● **Exercise data**:
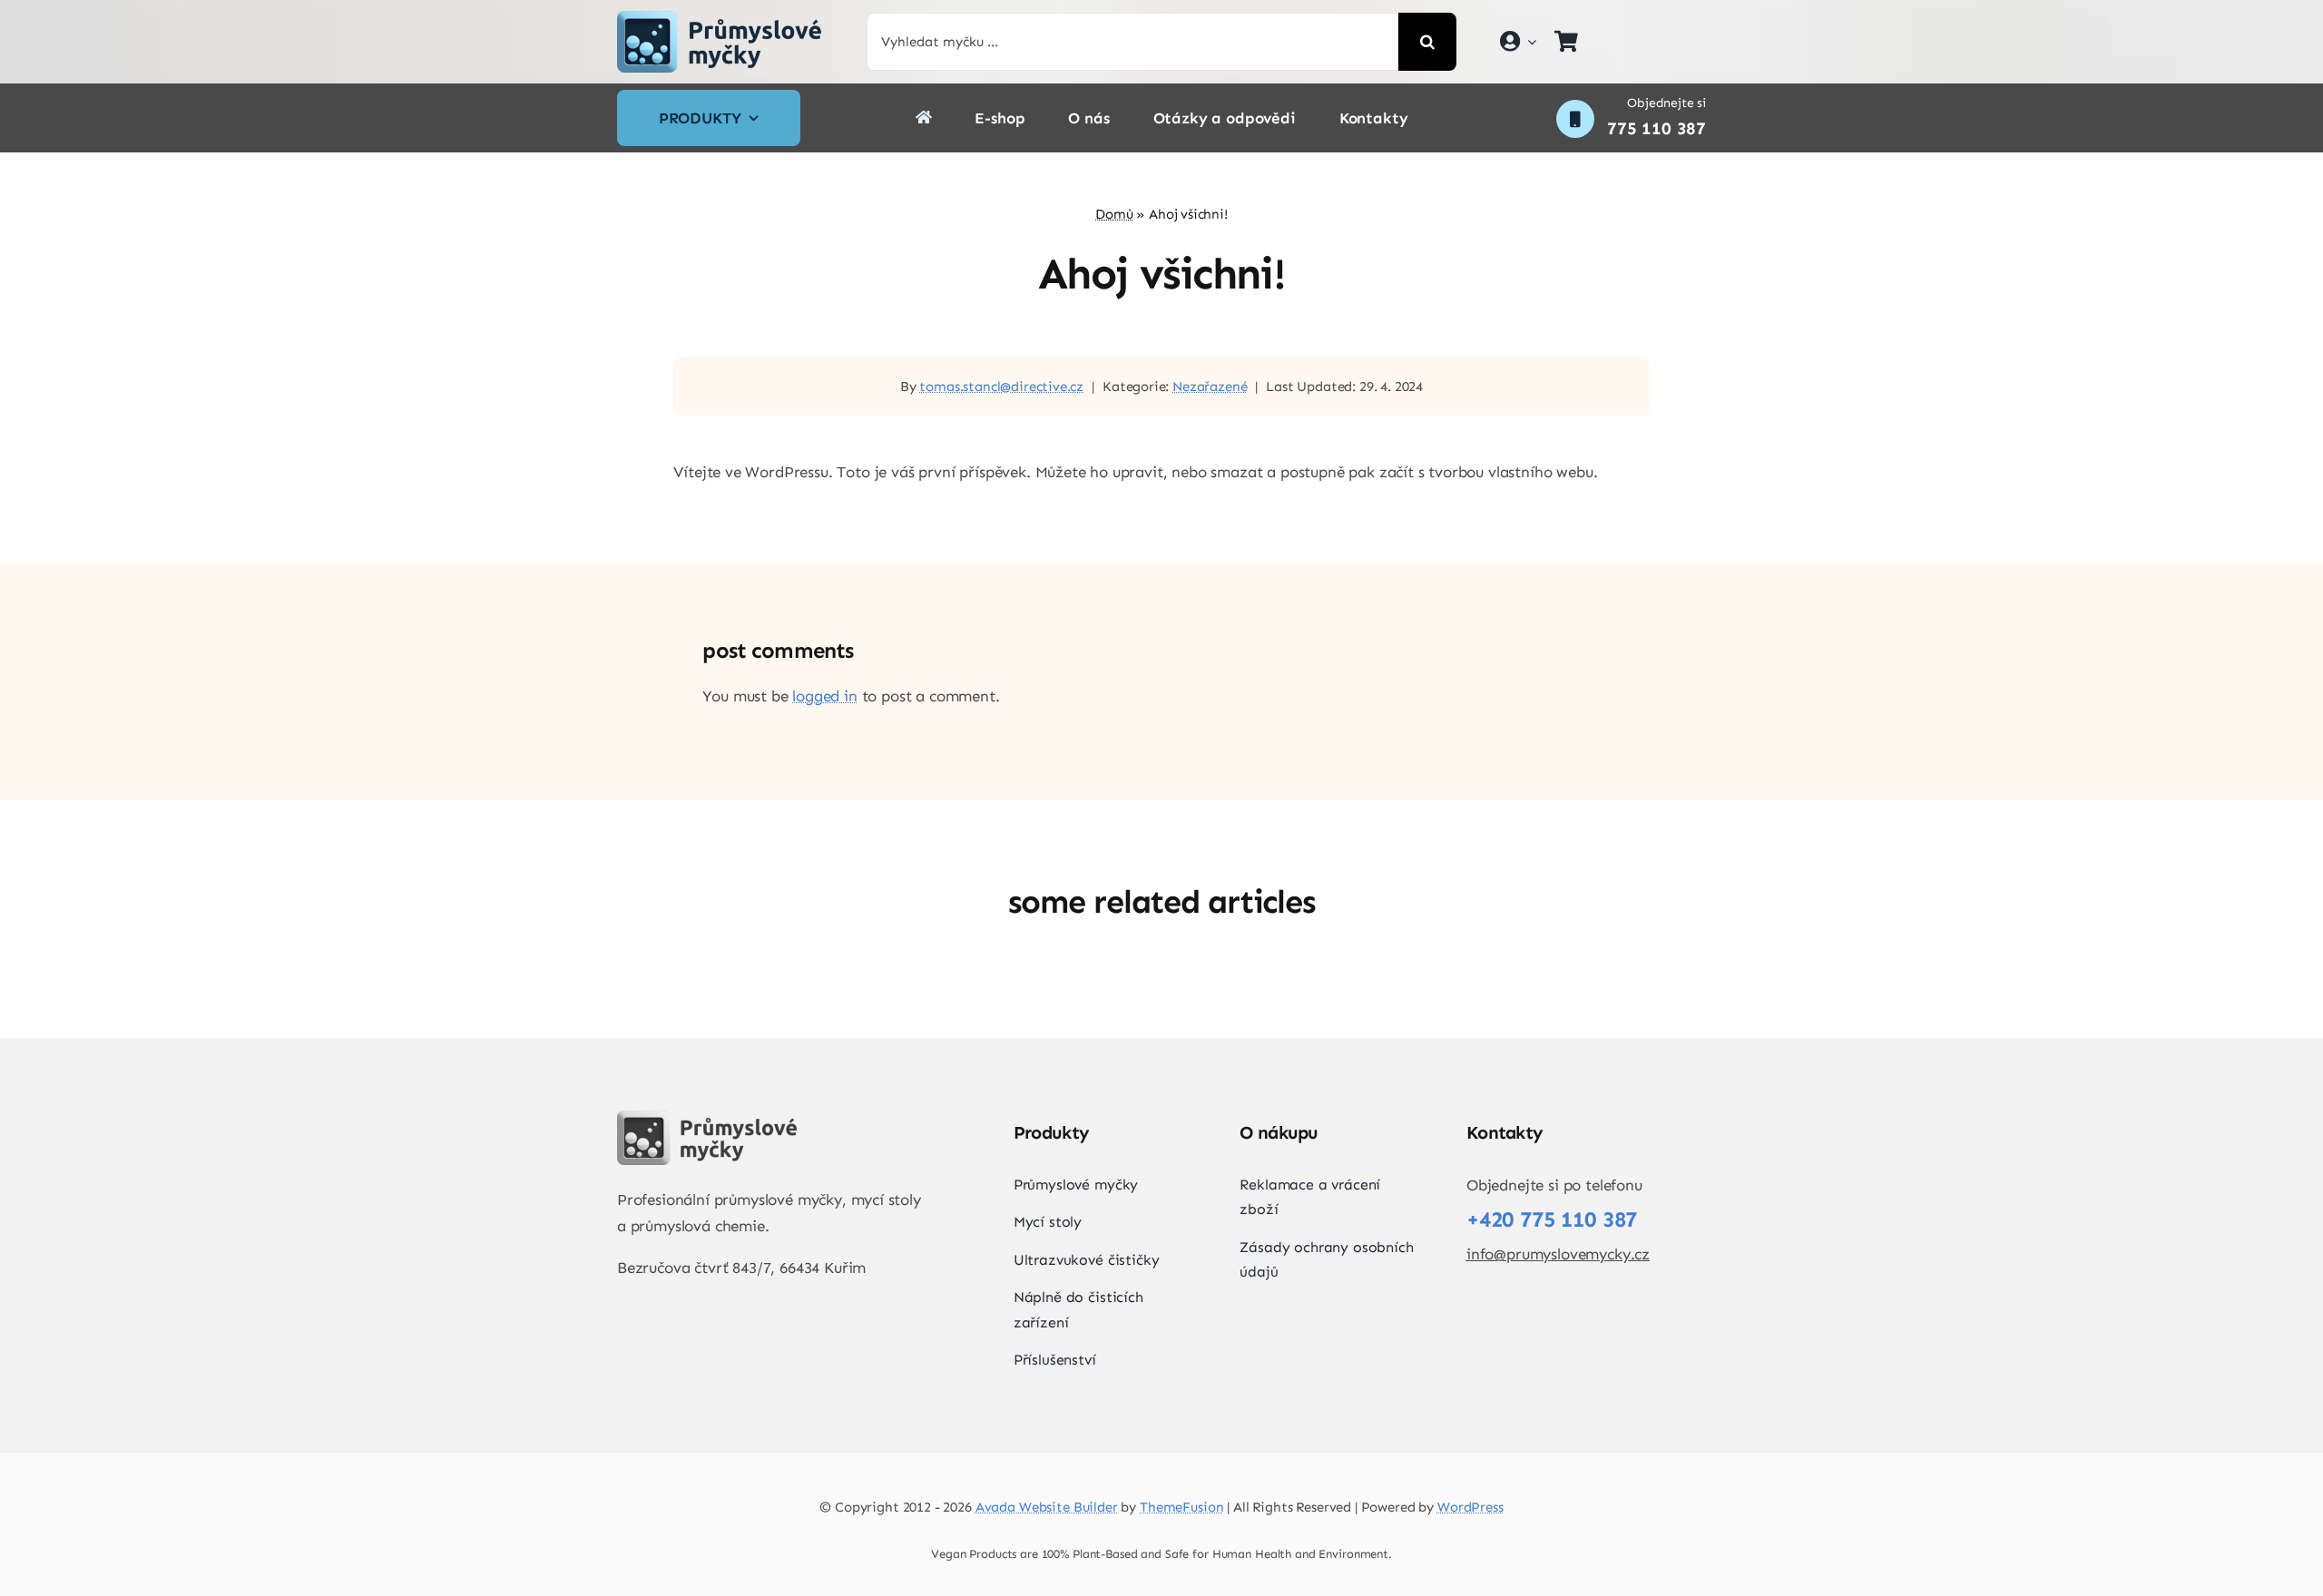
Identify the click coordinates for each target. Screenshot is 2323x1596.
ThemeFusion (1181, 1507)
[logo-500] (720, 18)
---
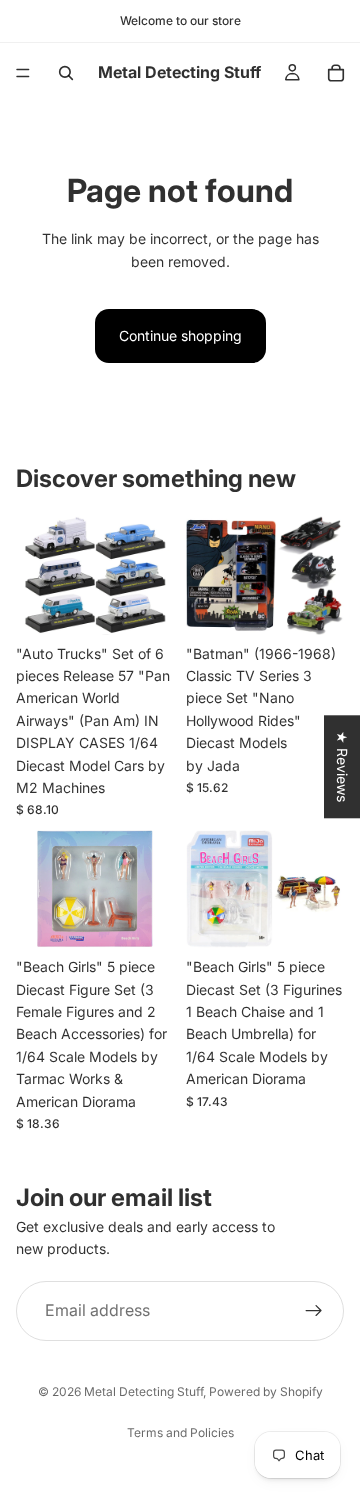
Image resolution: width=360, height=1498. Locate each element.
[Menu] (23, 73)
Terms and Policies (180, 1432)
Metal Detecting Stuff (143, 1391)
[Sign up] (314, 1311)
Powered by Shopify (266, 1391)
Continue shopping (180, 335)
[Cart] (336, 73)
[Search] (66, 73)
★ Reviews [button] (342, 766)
...
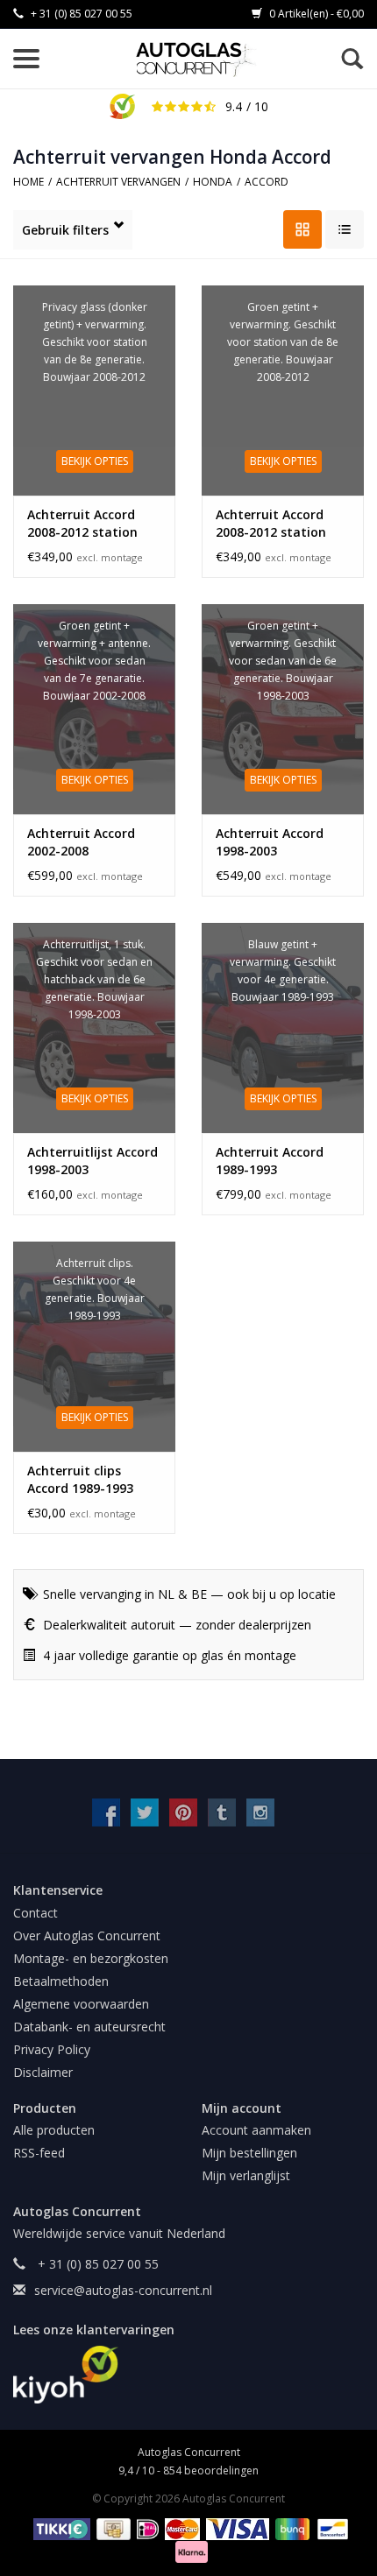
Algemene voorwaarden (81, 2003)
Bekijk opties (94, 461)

● **What the task asks**:
Repeat exactly the lines of the listing above, from the one with "Identify the click" down to the one with "[logo-500] (720, 18)"; both of those lines belong in the range.

● **Written reply**:
Identify the click coordinates for each target. Screenshot is 2323x1596.
ThemeFusion (1181, 1507)
[logo-500] (720, 18)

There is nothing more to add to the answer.